WHAT THE EXERCISE ASKS -
Whichever lines include the word "window", copy them as they appear in the data.

Collected data entries

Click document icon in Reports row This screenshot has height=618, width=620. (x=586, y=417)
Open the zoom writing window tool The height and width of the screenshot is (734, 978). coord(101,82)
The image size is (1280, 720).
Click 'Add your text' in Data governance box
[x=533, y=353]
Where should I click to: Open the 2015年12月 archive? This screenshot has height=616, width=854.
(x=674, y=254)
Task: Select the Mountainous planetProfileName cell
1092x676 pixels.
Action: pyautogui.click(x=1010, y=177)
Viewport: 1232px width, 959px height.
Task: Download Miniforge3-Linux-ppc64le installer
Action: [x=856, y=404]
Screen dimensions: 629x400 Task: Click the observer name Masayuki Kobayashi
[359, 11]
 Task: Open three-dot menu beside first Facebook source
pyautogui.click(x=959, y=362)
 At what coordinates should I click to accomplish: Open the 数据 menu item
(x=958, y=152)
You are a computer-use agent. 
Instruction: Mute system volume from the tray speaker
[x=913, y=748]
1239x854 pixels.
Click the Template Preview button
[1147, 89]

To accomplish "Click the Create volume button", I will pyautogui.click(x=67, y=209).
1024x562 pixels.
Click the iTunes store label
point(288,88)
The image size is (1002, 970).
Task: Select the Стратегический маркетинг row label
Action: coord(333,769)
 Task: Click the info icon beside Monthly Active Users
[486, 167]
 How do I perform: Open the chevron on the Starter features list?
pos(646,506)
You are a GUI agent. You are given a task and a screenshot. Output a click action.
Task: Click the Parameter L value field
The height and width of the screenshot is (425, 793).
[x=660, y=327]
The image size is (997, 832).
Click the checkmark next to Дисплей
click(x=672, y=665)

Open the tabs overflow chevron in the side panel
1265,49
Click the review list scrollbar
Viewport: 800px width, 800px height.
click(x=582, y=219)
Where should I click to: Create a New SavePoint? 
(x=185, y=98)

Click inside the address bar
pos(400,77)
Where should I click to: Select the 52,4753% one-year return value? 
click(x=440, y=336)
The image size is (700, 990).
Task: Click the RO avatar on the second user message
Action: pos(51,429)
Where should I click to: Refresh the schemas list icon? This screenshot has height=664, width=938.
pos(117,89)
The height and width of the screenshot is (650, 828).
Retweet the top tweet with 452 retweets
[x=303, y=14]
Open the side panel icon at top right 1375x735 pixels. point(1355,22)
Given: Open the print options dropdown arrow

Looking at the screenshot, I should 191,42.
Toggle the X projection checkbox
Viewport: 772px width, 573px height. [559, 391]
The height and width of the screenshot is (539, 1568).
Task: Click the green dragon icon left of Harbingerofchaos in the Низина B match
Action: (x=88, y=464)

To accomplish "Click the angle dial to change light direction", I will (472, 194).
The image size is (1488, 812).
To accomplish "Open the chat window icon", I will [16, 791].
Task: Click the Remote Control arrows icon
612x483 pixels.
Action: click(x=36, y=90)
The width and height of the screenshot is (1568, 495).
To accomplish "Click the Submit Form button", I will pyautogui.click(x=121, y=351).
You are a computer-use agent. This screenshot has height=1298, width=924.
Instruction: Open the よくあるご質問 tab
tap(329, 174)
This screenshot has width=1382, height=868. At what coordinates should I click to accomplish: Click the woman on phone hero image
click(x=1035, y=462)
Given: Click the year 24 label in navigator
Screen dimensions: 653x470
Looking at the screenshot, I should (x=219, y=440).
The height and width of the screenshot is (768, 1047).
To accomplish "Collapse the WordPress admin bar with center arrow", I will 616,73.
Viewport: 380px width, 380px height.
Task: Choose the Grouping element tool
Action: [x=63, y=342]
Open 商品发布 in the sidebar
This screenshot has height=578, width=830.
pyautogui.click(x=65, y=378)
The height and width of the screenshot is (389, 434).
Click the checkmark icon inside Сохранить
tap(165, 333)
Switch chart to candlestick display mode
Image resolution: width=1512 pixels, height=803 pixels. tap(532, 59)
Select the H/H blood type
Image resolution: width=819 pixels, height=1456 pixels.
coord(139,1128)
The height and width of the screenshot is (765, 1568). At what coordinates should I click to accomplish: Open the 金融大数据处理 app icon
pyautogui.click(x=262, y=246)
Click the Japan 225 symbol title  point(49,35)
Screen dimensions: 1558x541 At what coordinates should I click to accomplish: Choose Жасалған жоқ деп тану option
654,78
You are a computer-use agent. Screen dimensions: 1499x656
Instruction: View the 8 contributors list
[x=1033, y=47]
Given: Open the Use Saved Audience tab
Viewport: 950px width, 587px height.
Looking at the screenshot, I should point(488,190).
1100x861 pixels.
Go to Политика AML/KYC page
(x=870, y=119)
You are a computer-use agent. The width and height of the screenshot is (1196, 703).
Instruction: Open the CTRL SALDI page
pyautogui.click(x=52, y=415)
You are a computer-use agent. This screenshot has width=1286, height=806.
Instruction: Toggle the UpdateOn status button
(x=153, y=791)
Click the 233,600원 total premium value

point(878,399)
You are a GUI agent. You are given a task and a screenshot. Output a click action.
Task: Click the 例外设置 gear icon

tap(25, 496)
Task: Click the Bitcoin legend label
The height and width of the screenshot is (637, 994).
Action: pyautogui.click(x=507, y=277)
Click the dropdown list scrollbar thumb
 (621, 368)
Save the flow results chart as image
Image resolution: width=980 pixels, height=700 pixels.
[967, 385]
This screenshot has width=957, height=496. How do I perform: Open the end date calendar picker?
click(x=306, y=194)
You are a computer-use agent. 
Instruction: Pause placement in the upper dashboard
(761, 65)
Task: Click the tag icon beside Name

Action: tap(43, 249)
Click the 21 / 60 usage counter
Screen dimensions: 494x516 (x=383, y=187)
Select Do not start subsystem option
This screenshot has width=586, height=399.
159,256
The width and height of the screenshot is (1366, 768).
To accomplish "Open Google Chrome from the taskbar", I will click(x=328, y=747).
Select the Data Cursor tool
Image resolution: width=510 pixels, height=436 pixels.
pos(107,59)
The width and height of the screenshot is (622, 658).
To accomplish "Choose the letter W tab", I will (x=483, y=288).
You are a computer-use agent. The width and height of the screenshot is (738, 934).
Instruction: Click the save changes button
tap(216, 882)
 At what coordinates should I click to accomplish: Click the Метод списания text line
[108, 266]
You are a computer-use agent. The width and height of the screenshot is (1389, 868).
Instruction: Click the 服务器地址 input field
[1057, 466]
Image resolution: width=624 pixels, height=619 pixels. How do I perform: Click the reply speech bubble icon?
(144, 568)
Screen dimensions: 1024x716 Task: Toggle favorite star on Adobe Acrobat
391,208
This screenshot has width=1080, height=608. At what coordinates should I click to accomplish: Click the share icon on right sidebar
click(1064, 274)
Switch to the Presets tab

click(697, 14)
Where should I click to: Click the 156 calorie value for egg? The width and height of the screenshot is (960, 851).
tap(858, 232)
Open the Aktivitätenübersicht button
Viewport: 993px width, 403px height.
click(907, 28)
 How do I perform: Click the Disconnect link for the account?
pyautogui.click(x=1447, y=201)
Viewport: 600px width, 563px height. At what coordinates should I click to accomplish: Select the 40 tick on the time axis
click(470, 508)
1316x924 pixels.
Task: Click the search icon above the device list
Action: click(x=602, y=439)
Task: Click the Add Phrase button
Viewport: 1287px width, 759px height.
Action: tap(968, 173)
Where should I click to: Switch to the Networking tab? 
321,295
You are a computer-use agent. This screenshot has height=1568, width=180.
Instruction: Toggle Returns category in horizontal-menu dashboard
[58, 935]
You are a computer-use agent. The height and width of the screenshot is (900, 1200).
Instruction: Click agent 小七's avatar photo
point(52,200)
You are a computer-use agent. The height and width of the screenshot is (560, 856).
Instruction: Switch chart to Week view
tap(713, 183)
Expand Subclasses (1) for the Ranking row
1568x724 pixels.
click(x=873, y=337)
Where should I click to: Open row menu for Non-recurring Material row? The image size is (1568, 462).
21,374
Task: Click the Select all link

RESPONSE AREA -
Open the zoom writing window tool The height and width of the screenshot is (734, 978). coord(101,82)
To accomplish "Open the chat window icon", I will [16, 791].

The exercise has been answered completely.